AIM OF THE TASK
Everything from the line holding "Given: Select the 周K weekly timeframe" to the end of the listing below should be copied exactly, line for line, minus the pictures.

SUPPLIED INFORMATION
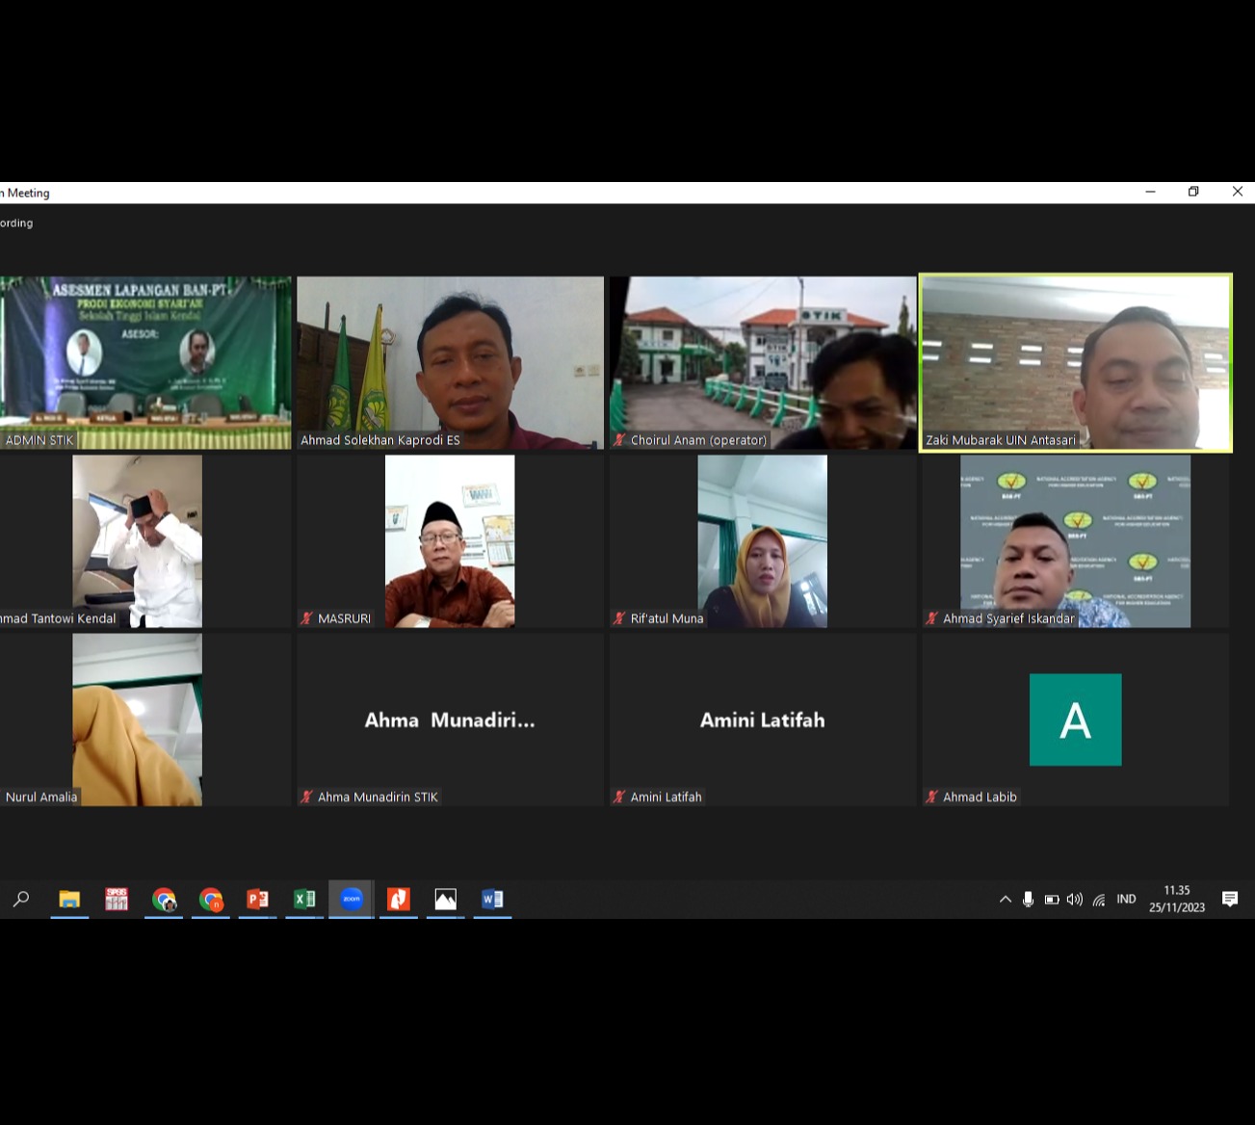This screenshot has width=1255, height=1125.
Task: Click the taskbar search magnifier icon
Action: point(21,899)
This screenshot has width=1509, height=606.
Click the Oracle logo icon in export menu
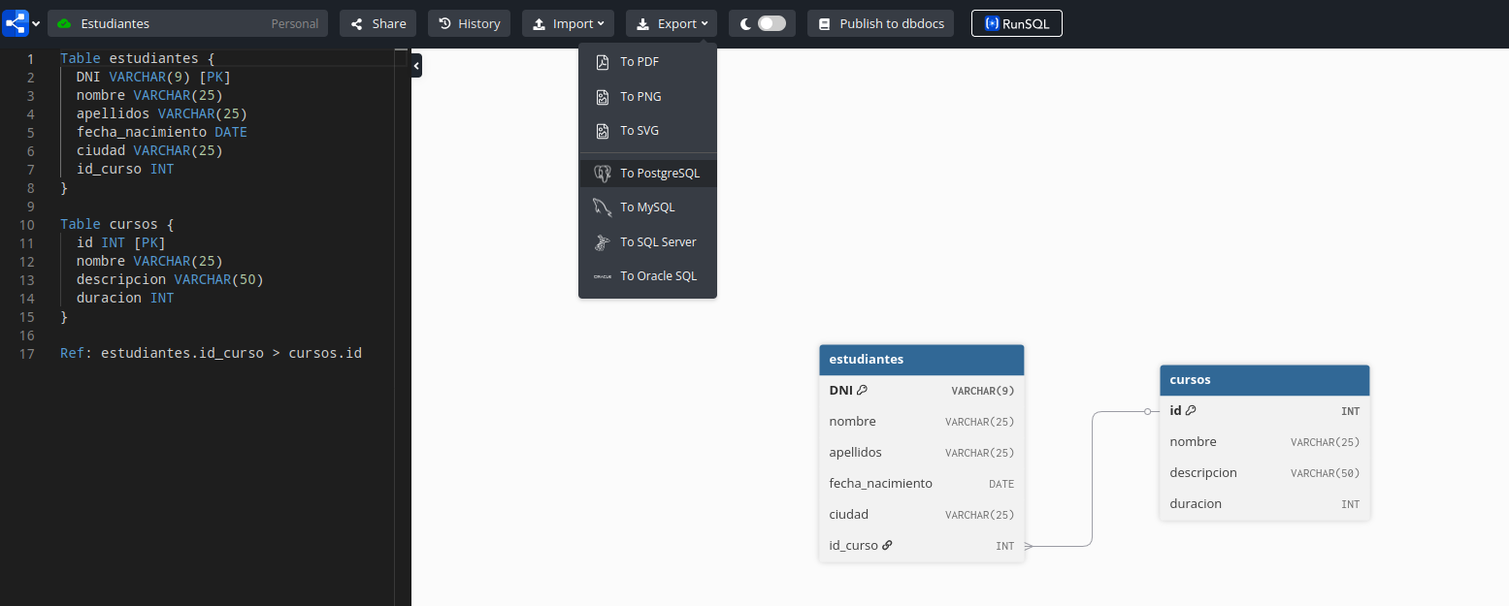tap(602, 276)
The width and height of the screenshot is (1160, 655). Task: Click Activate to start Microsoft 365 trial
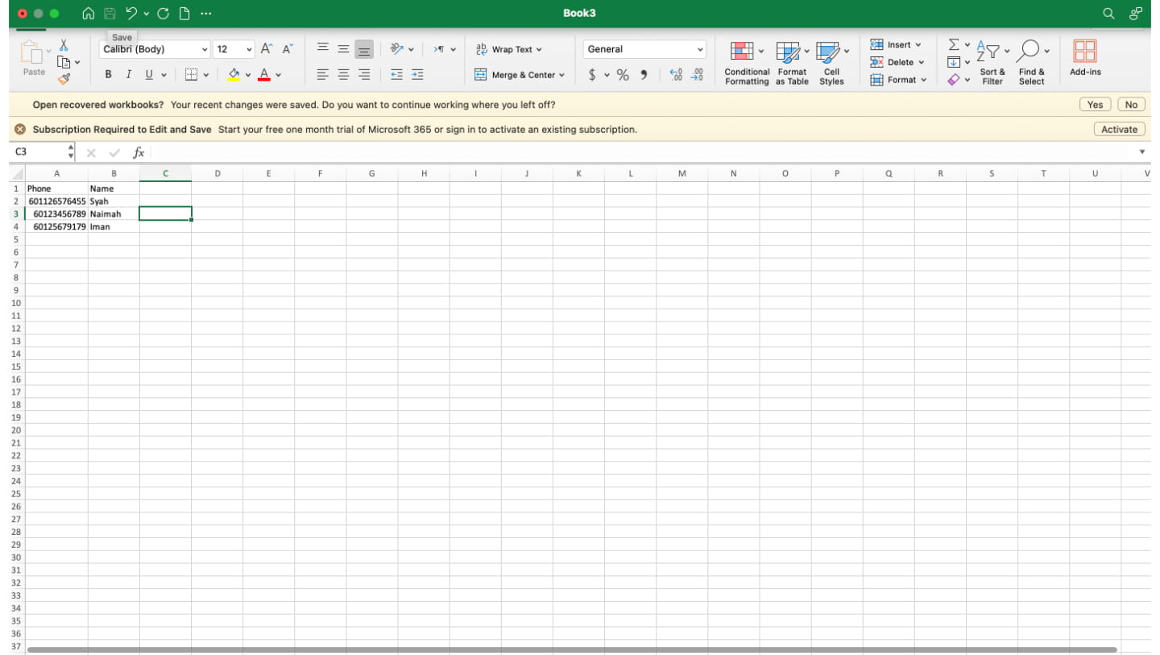pyautogui.click(x=1118, y=129)
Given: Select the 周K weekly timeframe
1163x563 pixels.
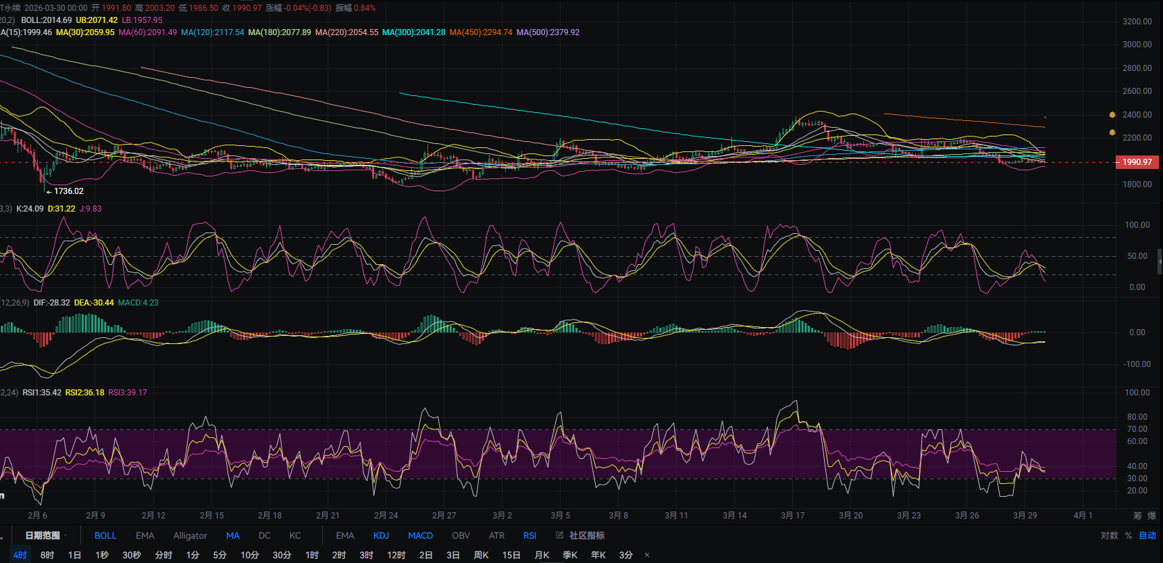Looking at the screenshot, I should [481, 555].
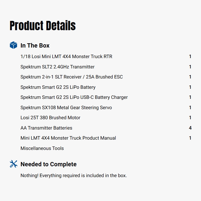Click the LiPo USB-C Battery Charger item
Screen dimensions: 201x201
click(x=74, y=97)
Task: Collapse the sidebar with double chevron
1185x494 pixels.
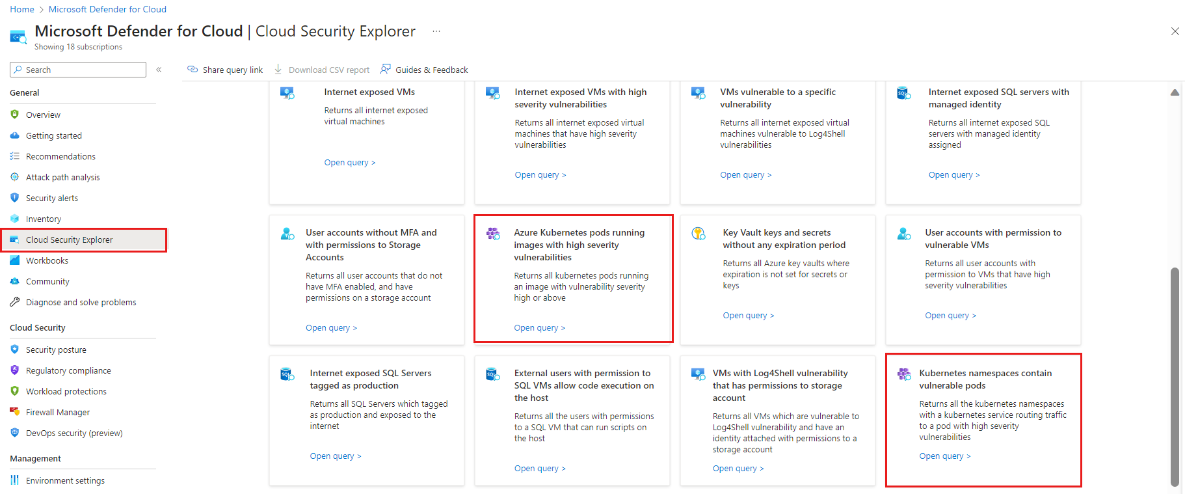Action: (159, 70)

EXERCISE RESULT
Given: Select the 周K weekly timeframe
1163x563 pixels.
Looking at the screenshot, I should [481, 555].
Click the LiPo USB-C Battery Charger item
Screen dimensions: 201x201
click(x=74, y=97)
Task: Collapse the sidebar with double chevron
1185x494 pixels.
Action: (159, 70)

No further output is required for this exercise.